=== Begin Enclosure ===

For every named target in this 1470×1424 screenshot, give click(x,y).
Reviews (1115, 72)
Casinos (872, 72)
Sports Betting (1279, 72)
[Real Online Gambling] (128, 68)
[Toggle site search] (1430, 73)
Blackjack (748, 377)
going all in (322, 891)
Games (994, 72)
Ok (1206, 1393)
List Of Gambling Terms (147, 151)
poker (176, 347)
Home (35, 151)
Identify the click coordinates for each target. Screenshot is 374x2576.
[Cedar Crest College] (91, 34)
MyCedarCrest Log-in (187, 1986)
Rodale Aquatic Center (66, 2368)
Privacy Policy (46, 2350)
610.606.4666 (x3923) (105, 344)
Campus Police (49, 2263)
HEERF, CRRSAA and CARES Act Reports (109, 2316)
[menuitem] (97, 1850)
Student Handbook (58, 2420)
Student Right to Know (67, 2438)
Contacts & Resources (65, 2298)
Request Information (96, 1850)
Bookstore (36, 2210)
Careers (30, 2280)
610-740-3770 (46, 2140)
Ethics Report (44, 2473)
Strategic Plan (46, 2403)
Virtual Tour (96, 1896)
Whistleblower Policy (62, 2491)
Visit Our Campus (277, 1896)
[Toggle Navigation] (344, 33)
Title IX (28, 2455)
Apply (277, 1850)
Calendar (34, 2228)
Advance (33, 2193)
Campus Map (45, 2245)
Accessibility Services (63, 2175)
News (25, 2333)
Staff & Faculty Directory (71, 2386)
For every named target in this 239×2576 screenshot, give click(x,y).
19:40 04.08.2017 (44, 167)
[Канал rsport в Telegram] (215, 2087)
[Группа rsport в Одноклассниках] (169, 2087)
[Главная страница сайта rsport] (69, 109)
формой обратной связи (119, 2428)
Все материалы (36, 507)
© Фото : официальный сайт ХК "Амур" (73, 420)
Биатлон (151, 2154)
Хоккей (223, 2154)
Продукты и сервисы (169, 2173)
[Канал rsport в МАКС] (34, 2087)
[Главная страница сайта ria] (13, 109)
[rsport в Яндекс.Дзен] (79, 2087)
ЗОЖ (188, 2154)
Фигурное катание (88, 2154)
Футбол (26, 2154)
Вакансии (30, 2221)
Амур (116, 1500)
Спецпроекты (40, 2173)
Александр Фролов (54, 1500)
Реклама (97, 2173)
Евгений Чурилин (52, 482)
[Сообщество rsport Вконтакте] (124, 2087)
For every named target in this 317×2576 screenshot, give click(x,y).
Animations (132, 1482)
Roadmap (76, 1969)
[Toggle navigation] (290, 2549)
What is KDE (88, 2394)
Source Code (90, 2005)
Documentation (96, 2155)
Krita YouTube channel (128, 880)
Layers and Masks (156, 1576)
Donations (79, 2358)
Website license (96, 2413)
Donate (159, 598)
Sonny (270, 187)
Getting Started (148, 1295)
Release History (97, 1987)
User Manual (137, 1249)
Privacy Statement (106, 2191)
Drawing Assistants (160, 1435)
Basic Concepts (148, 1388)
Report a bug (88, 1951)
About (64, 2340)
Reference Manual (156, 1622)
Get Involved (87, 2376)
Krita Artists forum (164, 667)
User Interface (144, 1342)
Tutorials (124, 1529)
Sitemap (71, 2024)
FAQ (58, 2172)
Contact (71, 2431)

=== End Enclosure ===

TASK GOAL:
In the entries above, find each line with the word "сайта" and return it.

FINISHED EXERCISE:
[Главная страница сайта rsport] (69, 109)
[Главная страница сайта ria] (13, 109)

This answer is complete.